The tree was enormous, rising so high above her that
she began to doubt that her wing could carry her that far. After a time, however, the mighty branches gave way to slimmer versions, and she soon spotted the twinkling lights of fairies. Not sure which one might be Oberon, she called out, “Father! I need to talk to you.”
Fairies swirled around Tamisin, then one that was brighter than the rest landed on the branch beside her. A moment later Oberon was full sized and looking tired and worried. “Tamisin, what are you doing here?” he asked. “You shouldn’t have come this close to the fighting. You do know that there’s a war going on, don’t you?”
“That’s just it,” said Tamisin as she settled on the branch. “This war doesn’t need to happen. There’s no reason for you to fight with Titania. I know how much you want to think that I’m your daughter, but it just isn’t true. Titania wasn’t lying when she said that my father was human. I have proof if you don’t believe me.”
Oberon frowned. “What kind of proof? Surely if your father were human, he’d no longer be alive.”
“He’s not, but I don’t need him to show you that I’m part human. I’ve had the proof with me all along. Look at my wings. They’re larger than a normal fairy’s, and I can fly long distances while I’m big. Which is good, because I can’t make myself shrink. And look here. My feet are bigger than a normal fairy’s.” She held one up and waggled it. “I’m not slender like a fairy, and if I ate as little as you do, I’d get sick.”
Oberon nodded slowly, glancing from her wings to her feet to her face.
“I tried to find ways that you and I were alike, but there wasn’t anything to find!”
“There may be some truth to what you’re saying,” Oberon told her. From the sound of his voice and the sadness in his eyes, it looked as if such an admission had been hard to make.
“Then please, please stop fighting with Titania! There’s no reason for this war to continue!”
“Yes, there is,” said Oberon, his expression hardening. “Titania hid your existence from me. I had to learn about you from others, which shamed me in their eyes. It’s a matter of honor. She must apologize to me, something I know she will not do. Besides, I cannot stop fighting until she does. I am simply defending my home.”

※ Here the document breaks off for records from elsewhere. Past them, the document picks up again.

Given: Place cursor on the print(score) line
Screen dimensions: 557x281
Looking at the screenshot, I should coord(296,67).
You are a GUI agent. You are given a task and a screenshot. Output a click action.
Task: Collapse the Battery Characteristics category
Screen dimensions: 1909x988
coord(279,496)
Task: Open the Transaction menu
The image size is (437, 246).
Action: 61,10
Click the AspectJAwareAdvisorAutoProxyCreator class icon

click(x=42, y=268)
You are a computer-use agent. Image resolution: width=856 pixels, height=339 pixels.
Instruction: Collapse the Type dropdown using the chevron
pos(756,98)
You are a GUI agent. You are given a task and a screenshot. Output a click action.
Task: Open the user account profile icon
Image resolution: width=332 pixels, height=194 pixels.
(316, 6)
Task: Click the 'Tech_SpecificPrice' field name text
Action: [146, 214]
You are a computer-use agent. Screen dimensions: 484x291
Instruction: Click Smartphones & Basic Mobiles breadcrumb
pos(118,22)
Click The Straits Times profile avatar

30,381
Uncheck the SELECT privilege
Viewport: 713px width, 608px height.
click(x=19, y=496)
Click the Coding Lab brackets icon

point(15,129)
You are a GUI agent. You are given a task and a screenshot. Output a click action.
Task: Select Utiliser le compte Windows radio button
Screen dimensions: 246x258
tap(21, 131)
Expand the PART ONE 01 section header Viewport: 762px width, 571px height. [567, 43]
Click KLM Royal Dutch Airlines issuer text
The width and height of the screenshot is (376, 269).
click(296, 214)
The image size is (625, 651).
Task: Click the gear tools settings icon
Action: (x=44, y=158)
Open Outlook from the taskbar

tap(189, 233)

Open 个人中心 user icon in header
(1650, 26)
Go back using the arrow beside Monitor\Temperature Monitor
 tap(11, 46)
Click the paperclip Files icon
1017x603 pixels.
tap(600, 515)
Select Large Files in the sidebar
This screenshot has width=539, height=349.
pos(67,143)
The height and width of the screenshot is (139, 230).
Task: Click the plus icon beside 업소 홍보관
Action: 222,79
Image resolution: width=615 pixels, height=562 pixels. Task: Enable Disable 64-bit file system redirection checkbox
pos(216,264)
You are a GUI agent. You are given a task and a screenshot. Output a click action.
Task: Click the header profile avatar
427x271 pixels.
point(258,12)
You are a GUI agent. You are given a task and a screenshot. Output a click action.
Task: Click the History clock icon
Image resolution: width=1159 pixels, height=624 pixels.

A loud boom shook the air, and the sky lit up in a shower of crimson and purple. Although the colors faded away, Tamisin could still see their images when she closed her eyes. In the brief moment of brilliance, she had seen what Dasras had meant. She wasn’t quite at the top of the tree, but she was far above the other trees of the forest and could see for miles, including the northwest corner of the forest where the lights seemed to originate.
Tamisin was gazing off to the far side of the forest when the flurry of fairies returned to swarm around Oberon. He nodded as they drew close. Turning to Tamisin, he said, “I must go. One of my warriors will take you to the glade where we first met. You’ll be safe there. We’ll talk more on my return.”
A moment later Oberon was small again, and then he
was gone, having flown off with the rest of the fairies. Only one fairy remained behind, but when Tamisin said, “You don’t need to escort me. I can find my own way,” that fairy left as well.
When Tamisin reached the base of the tree, her friends were still there, waiting. “He said that he can’t stop fighting until Titania does. And now he’s flown off! We’ll have to try to see Titania now. I don’t want people hurting each other because of me, especially when there’s really no reason to fight.”
“How do you expect to find her?” asked Malcolm.
“I saw where the lights were coming from,” Tamisin told them as she folded her wings and tucked them into the slits in her back. “It’s that way.”
Narlayna nodded when she saw where Tamisin pointed. “That’s the northwest corner,” said the ogress. “I passed through there when I came to Oberon’s forest. My father’s home is on the other side of the river.”
“Then you’re familiar with the land?” said Jak.
“Somewhat,” Narlayna told him.
Tamisin paused as another boom shook the ground and made the tree branches sway overhead. “Then you know it better than the rest of us,” she said, looking at the ogress. “You can lead the way.”
Jak wasn’t very good at estimating the size of a piece of land, but from what he’d seen on Lamia Lou’s map, Oberon’s forest encompassed thousands of acres. It was certainly bigger than the forest where Titania lived, the only other fairy forest that Jak had ever visited. When he sniffed the air, Jak thought Oberon’s forest smelled spicier than Titania’s, but that might be because of all the fairy dust that the two sides were using on each other. The presence of the dust might also explain why every sound seemed louder than it would have on an ordinary day. When he stepped on a twig and it snapped, Jak’s heart began to race.
The farther they walked, the louder the booming grew. Each time they heard it, one or more of Jak’s companions would jump. It seemed to bother Irinia the most; every time, she looked startled and let out a soft gasp.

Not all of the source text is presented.